There are a load of other metrics which have no values. I've just copy-pasted this chunk from the metrics page:

# TYPE rabbitmq_queue_consumers gauge
# HELP rabbitmq_queue_consumers Consumers on a queue
# TYPE rabbitmq_queue_process_memory_bytes gauge
# HELP rabbitmq_queue_process_memory_bytes Memory in bytes used by the Erlang queue process
# TYPE rabbitmq_queue_messages_bytes gauge
# HELP rabbitmq_queue_messages_bytes Size in bytes of ready and unacknowledged messages
# TYPE rabbitmq_queue_messages_ram gauge
# HELP rabbitmq_queue_messages_ram Ready and unacknowledged messages stored in memory
# TYPE rabbitmq_queue_messages_ready_ram gauge
# HELP rabbitmq_queue_messages_ready_ram Ready messages stored in memory
# TYPE rabbitmq_queue_messages_ready_bytes gauge
# HELP rabbitmq_queue_messages_ready_bytes Size in bytes of ready messages
# TYPE rabbitmq_queue_messages_unacked_ram gauge
# HELP rabbitmq_queue_messages_unacked_ram Unacknowledged messages stored in memory
# TYPE rabbitmq_queue_messages_unacked_bytes gauge
# HELP rabbitmq_queue_messages_unacked_bytes Size in bytes of all unacknowledged messages
# TYPE rabbitmq_queue_messages_persistent gauge
# HELP rabbitmq_queue_messages_persistent Persistent messages
# TYPE rabbitmq_queue_messages_persistent_bytes gauge
# HELP rabbitmq_queue_messages_persistent_bytes Size in bytes of persistent messages
# TYPE rabbitmq_queue_messages_paged_out gauge
# HELP rabbitmq_queue_messages_paged_out Messages paged out to disk
# TYPE rabbitmq_queue_messages_paged_out_bytes gauge
# HELP rabbitmq_queue_messages_paged_out_bytes Size in bytes of messages paged out to disk
gerhard commented 4 years ago

You are right, this commit hhttps://github.com/rabbitmq/rabbitmq-prometheus/commit/0057f07d1e870e9b2f000ad25865a89b09938c04#diff-fa0286c717bf744481489229d1e4ab5eR156 introduced a wrong property reference. The plugin reads from queue_consumers in the queue_metrics ETS table, while the property is consumers, as displayed in your example.
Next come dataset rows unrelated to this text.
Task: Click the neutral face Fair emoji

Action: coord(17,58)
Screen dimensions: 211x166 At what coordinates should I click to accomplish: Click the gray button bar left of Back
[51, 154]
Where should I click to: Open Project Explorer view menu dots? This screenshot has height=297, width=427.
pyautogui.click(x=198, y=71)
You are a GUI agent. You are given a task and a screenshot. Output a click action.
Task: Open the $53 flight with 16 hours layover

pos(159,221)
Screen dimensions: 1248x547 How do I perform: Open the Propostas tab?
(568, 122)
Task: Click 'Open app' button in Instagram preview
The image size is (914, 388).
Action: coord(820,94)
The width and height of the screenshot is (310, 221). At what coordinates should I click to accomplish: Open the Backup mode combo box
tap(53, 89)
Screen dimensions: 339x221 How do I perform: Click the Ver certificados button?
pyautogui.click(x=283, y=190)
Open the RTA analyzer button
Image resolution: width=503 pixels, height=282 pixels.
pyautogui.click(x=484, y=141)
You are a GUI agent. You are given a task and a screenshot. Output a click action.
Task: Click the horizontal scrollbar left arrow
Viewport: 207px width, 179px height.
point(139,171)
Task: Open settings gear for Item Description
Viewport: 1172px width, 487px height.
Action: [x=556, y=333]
Moving this to a new issue. Fix will follow shortly. Thanks for spotting this, bug confirmed 👍

gerhard commented 4 years ago

@murarustefaan #20 adds the metric that you were missing.

espenwa commented 4 years ago

It would be nice to have the kbudde rabbitmq_partitions metric in the Prometheus plugin.

I was thinking something similar earlier today: b5de702 (see the singlestat panels section).

👍

Do you know when it could be possible to get the rabbitmq_partitions exposed? It would make alerting on split-brain-situations much easier.

michaelklishin commented 4 years ago

This plugin exposes some individual queue metrics but also aggregates them by default for reasons well demonstrated in #24. If some metrics do not make sense or are missing we should use new individual issues for them.

@gerhard I assume that this can be closed, even if some metrics are not exposed.

michaelklishin commented 4 years ago

@espenwa when someone contributes it. This is open source software.

espenwa commented 4 years ago

@espenwa when someone contributes it. This is open source software.

Sure, and I really appreciate the great work you all are doing. Since Gerhard had mentioned it I just wanted to check if he intended to implement it. Not my intention to be demanding.